The Herald Bulletin

Morning Update

State News

February 28, 2013

Federal cuts threaten Indiana jobless benefits

INDIANAPOLIS —  Indiana residents will lose some unemployment benefits immediately if automatic federal spending cuts take effect this week, state officials said.

The state Department of Workforce Development said it would temporarily cut off federal emergency unemployment benefits Saturday if the cuts are implemented. The benefits, which affect those who are unemployed for more than 26 weeks, would remain suspended until the state receives guidance from the federal government. Last week, 32,000 people collected federally extended unemployment benefits in Indiana, a department spokesman said.

The out-of-work are among Indiana residents who would be affected by the $85 billion in cuts that will run through September unless President Barack Obama and Congress act to stop them before Friday’s deadline. Early childhood education programs, the military, domestic violence shelters and meal programs for the elderly also would be affected.

Many agencies say they are uncertain how the cuts will unfold and that they’ve gotten little to no guidance from the federal government.

Joe Frank, a spokesman for the Indiana Department of Workforce Development, said the state isn’t sure how much the federal government would reduce unemployment benefits, so it is suspending payment to avoid inadvertently paying too much and having to collect the money back from the benefit receivers. The U.S. Department of Labor has agreed to speak with Workforce Development officials by phone on Friday, but it’s unclear what effect that will have on the state’s current plan for federal unemployment benefits.

“We’ve gotten no guidance from the federal government on how to handle this,” Frank said. “If we pay folks ... more than we are supposed to, federal law requires that we get that money back.”

He added that the state can retroactively pay benefits owed to the unemployed once it receives more information from the federal government on what to do.

Maurice Emsellem, co-director of policy for the National Employment Law Project, a worker advocacy group, contends that what Indiana is doing is illegal.

“The federal law is really clear. The states have an agreement to pay the benefits,” Emsellem said Wednesday. “You can’t delay paying a benefit. ... By definition, by suspending benefits, they are delaying the payment of benefits, which entirely violates federal law.”

Sherri Summitt, a 48-year-old unemployed woman from Unionville, said she has had no time to prepare for a loss in benefits. She lost her job as a licensed nurse in May and has been receiving a federal extension on unemployment benefits since December. She has three sons, two of whom she continues to support financially.

“I’m a little panicked, to say the very least,” Summitt said. “That would be two-thirds of my income gone.”

Social services

Social services agencies in Indiana are also worried about how they’ll handle potential funding cuts.

Some Head Start early childhood education programs could be forced to end the school year early, shut down classrooms or reduce the number of spots available next year for children in low-income families, said Diane Baker, executive director of Family Development Services, the provider of Head Start programs for Marion and Hamilton counties.
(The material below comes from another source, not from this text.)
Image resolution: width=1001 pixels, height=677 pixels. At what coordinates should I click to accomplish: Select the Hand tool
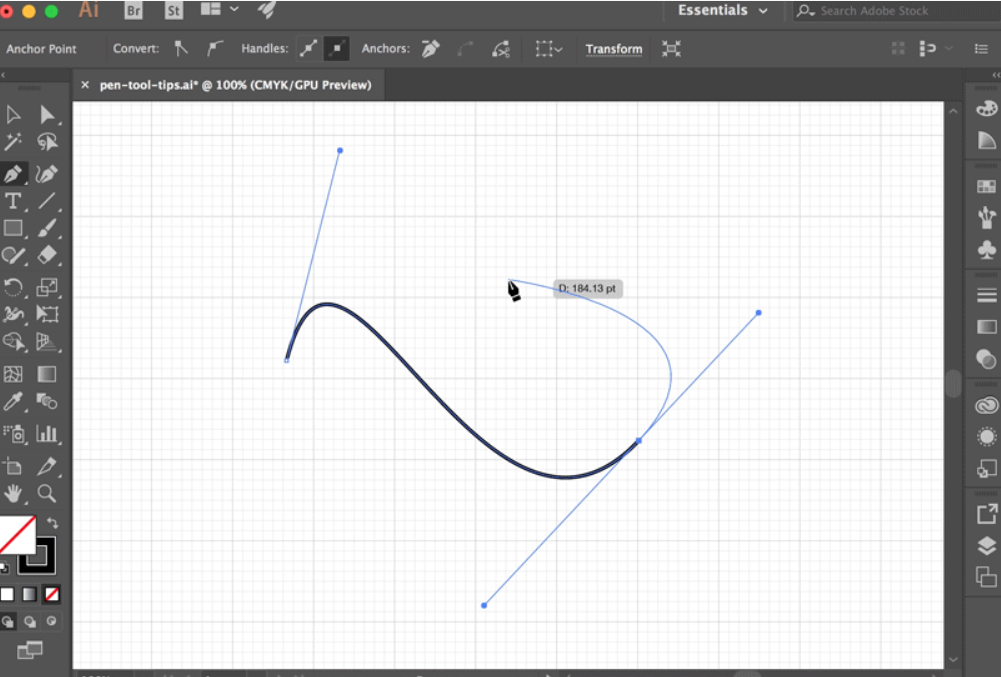(14, 493)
“Worst-case scenario for us is we would have to cut over 200 children,” said Baker, who isn’t sure whether the cuts would be effective immediately.

The impact could be broader statewide. A document released by the White House on Sunday says Head Start services would be eliminated for approximately 1,000 children in Indiana if cuts take effect.

Funding reductions would also affect Meals on Wheels programs that deliver food to seniors in their homes and serve hot meals at some locations throughout the state. The White House estimates Indiana would lose about $820,000 in funding for the meal programs.

“That might mean that we aren’t able to start new people on the service,” said Orion Bell, president of CICOA Aging and In-Home Solutions, which oversees government funds for programs in central Indiana. “We try typically to start a person on the program within three days of when they initially call. We might have to have a waiting list for the service.”

Many low-income people ages 60 and older rely on the programs not just for a daily meal but also for social interaction, Bell said.

“For about half of them, the driver who delivers their meal is the only person they talk to some days,” he said. “It’s their socialization and connection to their community.”

Domestic violence programs might also have to deny people services if their budgets are slashed. Laura Berry, executive director of the Indiana Coalition Against Domestic Violence, said the majority of the coalition’s funding comes from the federal government.

The White House estimates that Indiana could lose up to $138,000 in funding for providing services to domestic violence victims, meaning 500 fewer people could be served.

Domestic violence programs and shelters in Indiana are already turning people away because they don’t have room for them. If the cuts go into effect, even fewer people would have access to services, Berry said.

“It’s very realistic that we’re going to be turning away services to a higher percentage than we are currently turning away,” she said. “We’re deciding who’s in the most danger, which isn’t fair.”

Indiana Gov. Mike Pence, who voted for the 2011 bill setting up the automatic cuts while he was in Congress, said Wednesday that reducing the federal deficit needs to be a top priority but that there are better ways to make cuts.